Dec. 10, 2009

By Michelle Smith
Special to

PALO ALTO, Calif. –
Janet Okogbaa is the “center” of the Stanford women’s volleyball team, says Cardinal coach John Dunning.

She is willing to be the team clown, showing up with award-winning Halloween costumes and keeping her teammates loose with her jokes. She is an academic pace-setter, keeping her path clear to medical school. And in the middle of the Cardinal’s front line, she is Stanford’s go-to offensive player.

The 6-foot-3 senior middle blocker from Tampa is having the best season of her career, one that was slowed early by injuries, but is picking up steam in the closing act.

As Stanford makes its fourth consecutive appearance in Division I women’s volleyball regionals – the fourth-seeded Cardinal will host 13th-seeded Michigan at 10 p.m. (ET) at Maples Pavilion Friday night – Okogbaa has set new career highs in kills, attempts, blocks, aces, hitting percentage this season. No. 12 Hawaii will play No. 5 Illinois in the other regional semifinal at 8 p.m. (ET).

She ranks second in the Pac-10 in hitting percentage (.381), and third in blocks (1.25).

Okogbaa has the opportunity to finish her career where she started, not only by returning to the Final Four for the fourth year in a row, but also by going home to Tampa to play for a national title in front of family and friends. The national championship will be played at the St. Pete Time’s Forum Dec. 17-19.

“I feel like I’ve come a long way,” Okogbaa said “In the beginning (of her career) I felt like a deer in the headlights, it was like ‘Do I even remember how to hit the ball over the net?’ But I have definitely gotten used to being in pressure situations and now I’m ready to go.”
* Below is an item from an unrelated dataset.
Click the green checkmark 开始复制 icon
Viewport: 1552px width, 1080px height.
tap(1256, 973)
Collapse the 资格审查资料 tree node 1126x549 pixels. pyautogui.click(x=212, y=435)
Dunning, who could win the 700th match of his career if Stanford can beat Michigan, said Okogbaa has always had extraordinary physical gifts. She was one of the most sought-after players in the nation out of Berkeley Prep as well as a member of the junior national team.

“She touches higher than anybody I’ve ever coached,” Dunning said. “She touches 11 feet and that’s way up there. She’s jumps high, she’s strong and she’s fast.”
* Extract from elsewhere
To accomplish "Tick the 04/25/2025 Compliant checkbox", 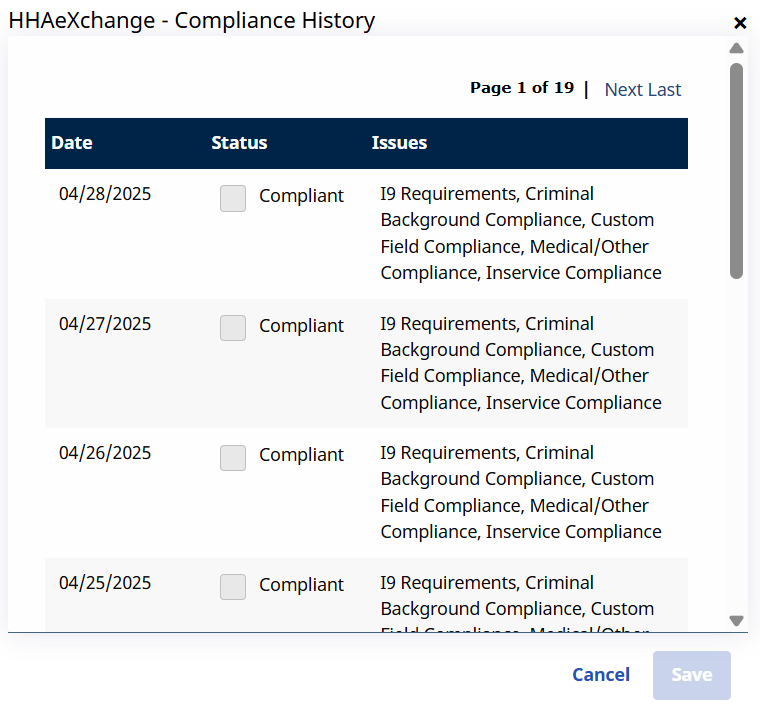I will (x=233, y=587).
But injuries derailed her progress in the first couple of years of her college career, including stress fractures in her feet and a broken pinky finger that needed to repaired surgically.

“At the end of my freshman year, I broke my finger and they had to insert metal in there to repair it,” Okogbaa said. “I was off for three months and I came back with a cast to protect my finger as I played.

“It was like a club, really bulky and uncomfortable.”

But Okogbaa’s role in the program has increased with her improvement and with the graduation of star hitters Cynthia Barboza and Foluke Akinradewo, who remains at Stanford as an undergraduate assistant coach.

Okogbaa moved into Akinradewo’s spot on the floor – huge shoes to fill. Akinradewo was the 2007 national player of the year and is now a member of the U.S. national team.

“Alix (Klineman) and Cynthia and Foluke got a lot of attention, so we didn’t need to lean on Janet offensively,” Dunning said. “This year, we need to set her as often as we can. You can’t replace that kind of talent, but you do things differently and we set her now as much as we can.”

Akinradewo’s presence has helped Okogbaa. The two players are close friends.

“I keep learning from her,” Okogbaa said. “She’s so consistent in everything she does.”

Okogbaa is teaching as well, talking to Stanford’s younger players, telling them what they need to know about the NCAA post-season experience. She has plenty of her own knowledge to draw on, having been to three national title matches with Stanford since she arrived.

“Everything is a little different, from the warm-up music to the way that teams just play out of their minds,” Okogbaa said. “Things just become more magical.”